Fostering attention and mindfulness at home can help your child develop self control and self awareness skills, and teaches them coping mechanisms for stressful situations. There are a number of ways you can help your child train his or her brain, to become more focused and mindful. As an added bonus, introducing more mindfulness into your everyday routine at home may just be a benefit to your whole family! Here are some tips for getting started.
Tap into their inner superhero -
Have your kids use their “Spidey Sense” and focus on their senses. From super smell to super sight, when your child is super-focused on their senses, they will be focused on the present and more aware of their surroundings.
Introduce superhero themed yoga poses! Yoga can instill a sense of calm and strength, while the specific body poses require focus and attention. Here’s a fun resource to help you get started: Superhero School Yoga.
Use visual guides -
A mindfulness jar is a great way to show kids how impactful it can be to just be still and settled. Once created, a mindfulness jar can be a timer for future breathing breaks! Here’s a step-by-step guide from mindful.org: How to Create a Glitter Jar for Kids.
Create mindfulness prompts and post them throughout your home to trigger a mindful moment. Come up with a phrase, write it on some Post-It notes, and stick the notes around the house! Everytime you come across one, take three conscious breaths to get yourself in the moment.
Create rituals -
Add a meditation to your morning shower and start each day with positive thoughts!
Make beds, mindfully. Set the tone for a productive day by making this habit a must-do every morning.
Spend just ten minutes a day decluttering. Teaching your child how to simplify and organize gives them a sense of control. It also helps establish a calm environment for better focus.
Practice and perfect the Body Scan, one of the basic principles of mindfulness, and encourage your child to do this every day.
Practice mindful breathing -
Check YouTube for breath meditation and mindful breathing exercises designed for your child’s age group.
Find a Hoberman sphere and introduce the concept of the breath ball to your child!
Breathe together and let your child see how important mindful breathing is to you. Here are 5 breathing techniques for you to master!
Blow bubbles! Have your child focus on taking deep, slow breaths and filling their bubbles purposefully. Have him or her pay attention to how the bubbles grow, float and even pop!
Get moving -
Have your child jump up and down, run in place, or dance like crazy for one minute. Next, have your child sit down, close their eyes, and put their hands over his or her heart. Have your child feel their heartbeat and breathing. Have them talk through what else they feel and notice about their bodies.
Turn a walk outside into a safari!
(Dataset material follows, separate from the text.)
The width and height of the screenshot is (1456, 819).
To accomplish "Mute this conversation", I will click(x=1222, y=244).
Challenge your child to notice as many animals as possible — anything that walks, flies, swims, and crawls! They will need to keep moving, and focus on the world around them to find all of the critters along the way.
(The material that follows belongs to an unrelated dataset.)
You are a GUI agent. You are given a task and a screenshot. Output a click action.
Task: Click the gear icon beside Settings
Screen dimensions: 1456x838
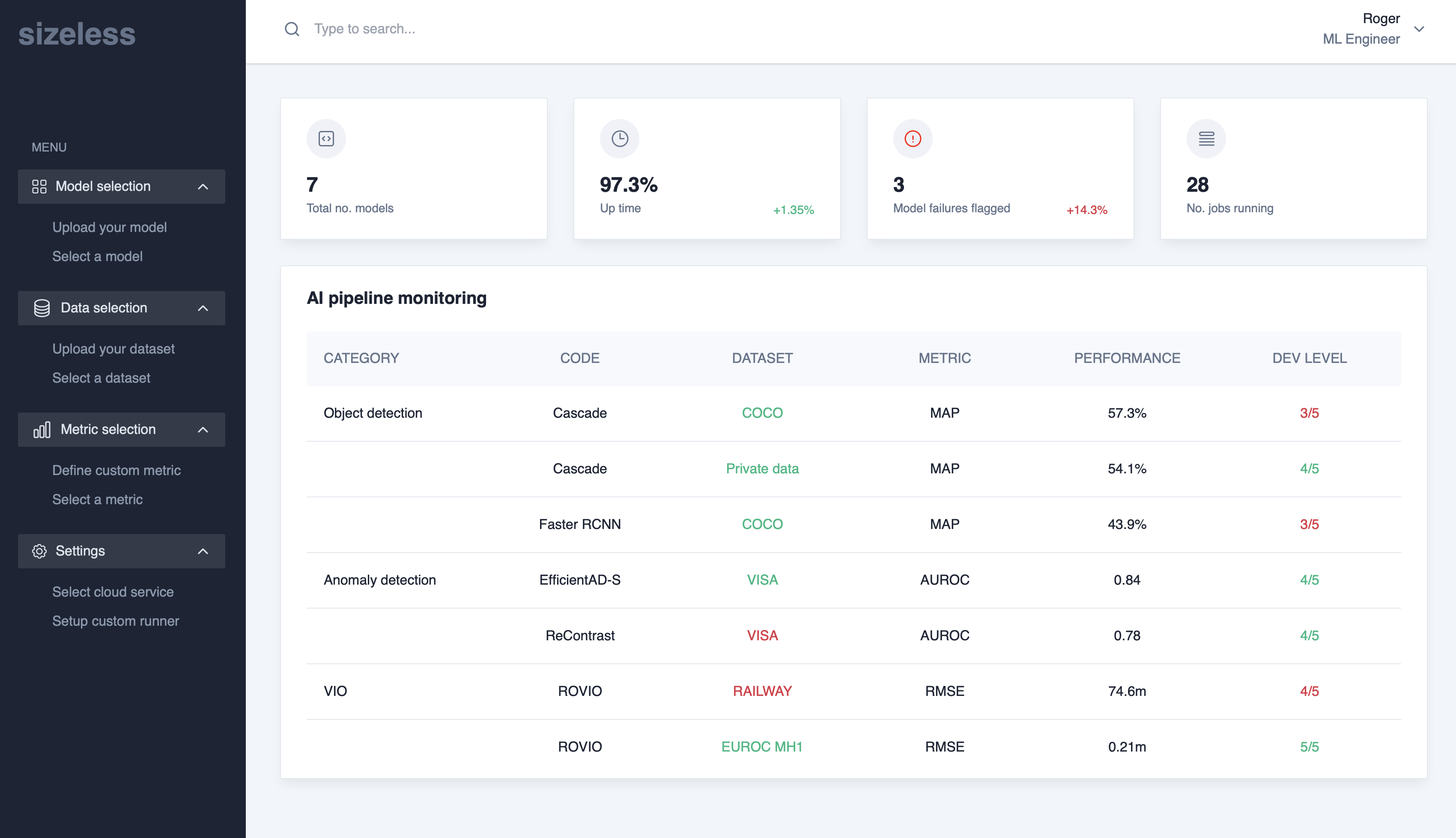tap(39, 551)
Challenge your child to a game with balloons! Tell him or her that the goal is to keep the balloon off the ground, while pretending that the balloon is an egg. Have your child focus on moving slowly, gently, and intentionally to keep the balloon afloat.
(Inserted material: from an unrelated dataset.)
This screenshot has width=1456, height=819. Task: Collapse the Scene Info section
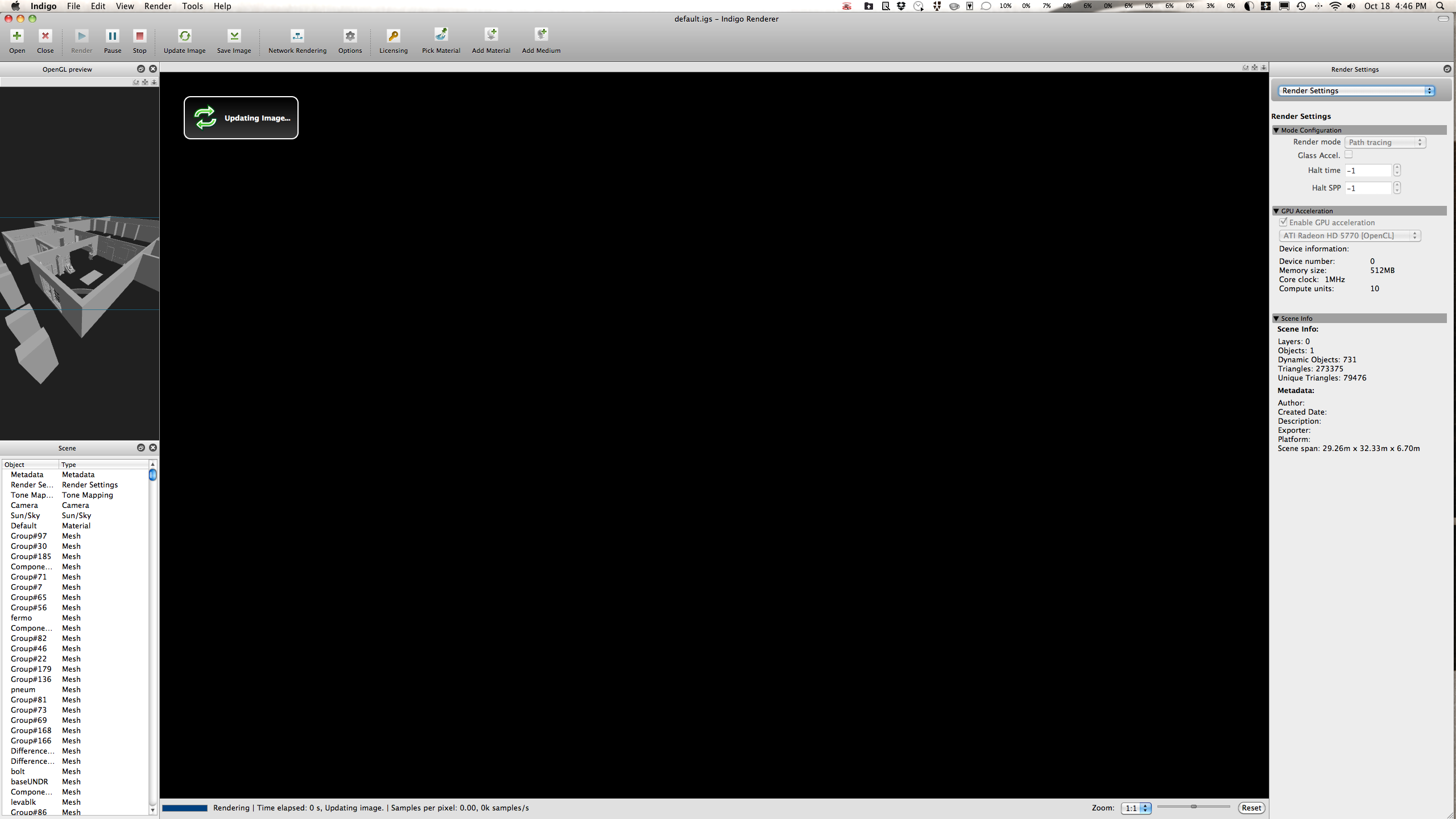[1276, 318]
Once you start working mindfulness exercises into your daily routine, you’ll find the routines and exercises that work best for your child and family. It will take practice and patience to make these exercises a habit, but but these skills are incredibly powerful, especially for children who struggle with attention issues. Much like the Fast ForWord program, mindfulness exercises develop the inner skills a child has to better control their focus, impulses, and emotions.